Hi everyone,
I'm currently handling the TCGA clinical data aligned with gene sequencing data by R. I want to analyze the logrank-p value for every gene in order to find those genes related to OS of the patients. However, when I tried to import the sequencing data into R, and as.matrix() it, it seems to be too large and was showed in Rstudio "a LARGE MATRIX (7657690 elements, 59.6Mb)" which is a 20530* 373 matrix. And I tried to use apply() on this matrix and found the rows were not numeric (if you do the subsetting one row from it, you would find it was still classified as a data.frame) Consequently, I screen only 150 genes out of 20530 a time. 150* 373 seems to be fair, but super insufficient.
I hope I make myself clear. :-P . Is there any method to handle such a large matrix?
Would be very appreciated if anyone can help me.
Below is my codes for analyzing the logrank-p-value
# I used excel to align the clinical data with the expression first
> dat<-read.csv('TCGA_EXP.csv',header =TRUE,row.names= 1,sep = ",") #20530 genes
> rt<-read.csv('TCGA_COAD_OS.csv',header =TRUE,row.names= 1,sep = ",") #contains only the rows of OS time and status of patients
> rt<-t(rt)
> os_years<-rt[,2]
> os_status<-rt[,1]
>mat.part1<-as.matrix(dat[1:100,]) #here I can only convert 100 genes into matrix or it says it is a large matrix and each row, when you do the subsetting, you find it not numeric.
> library(survival)
>my.surv<-Surv(os_years,os_status==1)
>log_rank_p <- apply(mat.part1, 1, function(values1){
+ group=ifelse(values1>median(values1),'high','low')
+ kmfit2 <- survfit(my.surv~group)
+ #plot(kmfit2)
+ data.survdiff=survdiff(my.surv~group)
+ p.val = 1 - pchisq(data.survdiff$chisq, length(data.survdiff$n) - 1)
+ })
> names(log_rank_p[log_rank_p<0.05])
You are going to get some flak for that. Don't use excel for bioinformatics analysis, review of files is ok.
Next time hightlight the text you want to present as code and then use the "101" button in the edit window to format it as such. I have done this for you now.
See if this helps: https://stackoverflow.com/questions/21628718/creating-large-matrix-in-r
Hi genomax, Thanks a lot for the reply. Honestly I'm very new to R and always want to achieve what I want by all means. Very helpful suggestion, I will not try to once more use excel to pre process the data downloaded from TCGA and by using R instead.
Thanks for the moderation on the code. Really appreciated.

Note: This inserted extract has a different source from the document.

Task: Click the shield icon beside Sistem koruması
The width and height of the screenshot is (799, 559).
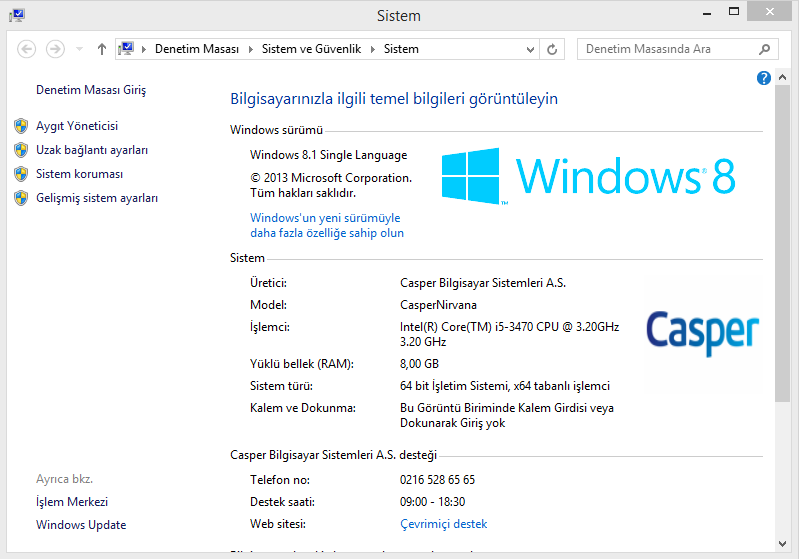Action: pyautogui.click(x=21, y=174)
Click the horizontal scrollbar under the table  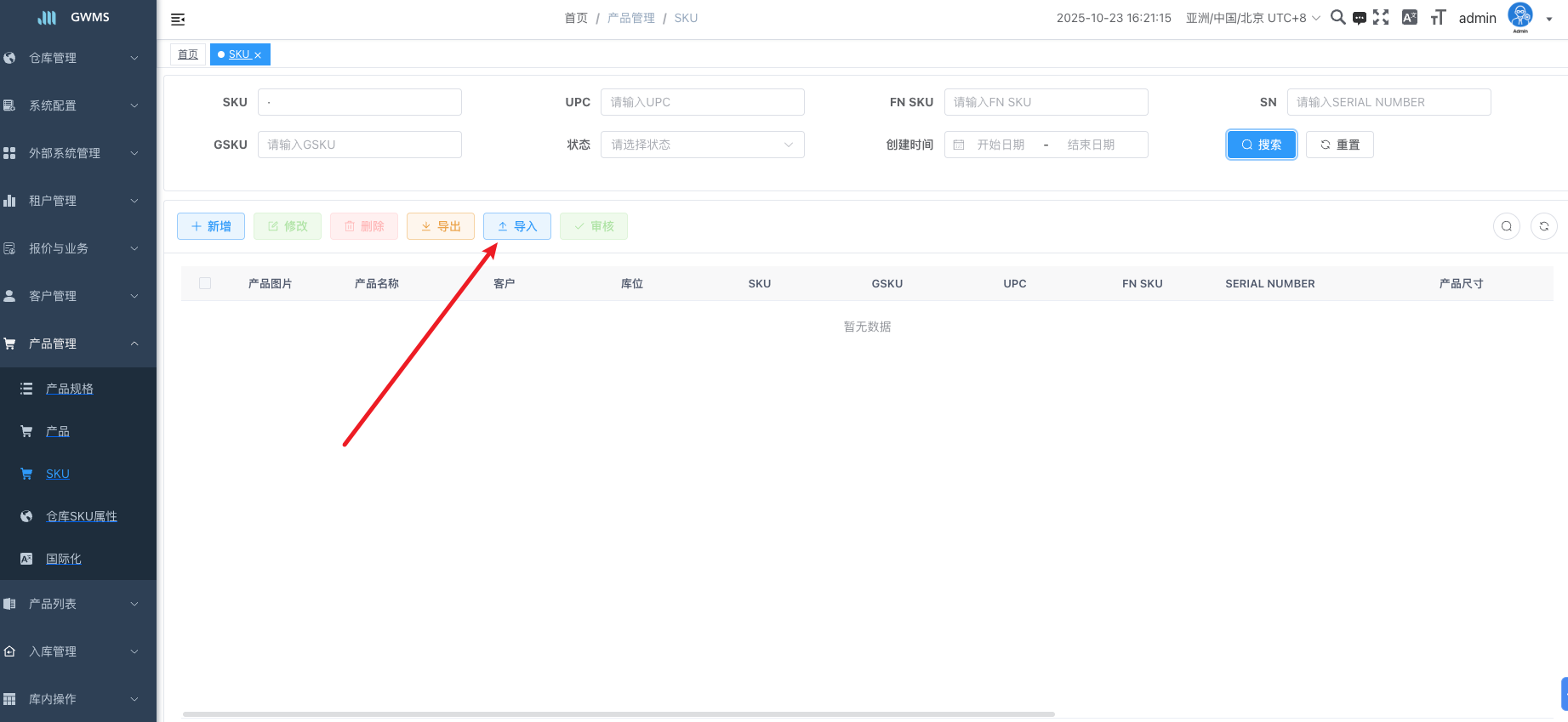pos(619,714)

what is your exact problem. 20530* 373 matrix is a normal sized matrix in R. Your bottleneck lies somewhere else.
Hi Santosh
Really appreciated it! You are right!
The problem is not about the size. It is because in my expression matrix, there are genes showing constant 0 read, so when using survdiff(), there exists no "high" or "low" group.
What does the "dat" matrix/table contain? Does it have column names? How is missing data coded? Are you sure the table only contains numerical data?
Thank you mbuvcm for inspiring me on this one.
Your are right, the problem lies somewhere in the matrix. The matrix contained indeed pure numeric content without NA.
There are genes showing constant 0 read, so when using survdiff(), there exists no "high" or "low" group.
Hello world! I found out my problem! If you want to screen the Logrank-p value by using the code above, please pay attention to pre processing your expression matrix!
The expression matrix should contain no NA and no constant 0 for a gene. And of course it should be perfectly aligned with the clinical survival data. And you CAN screen all the logrankp for matrix in this size.
Thanks again to those who helped me!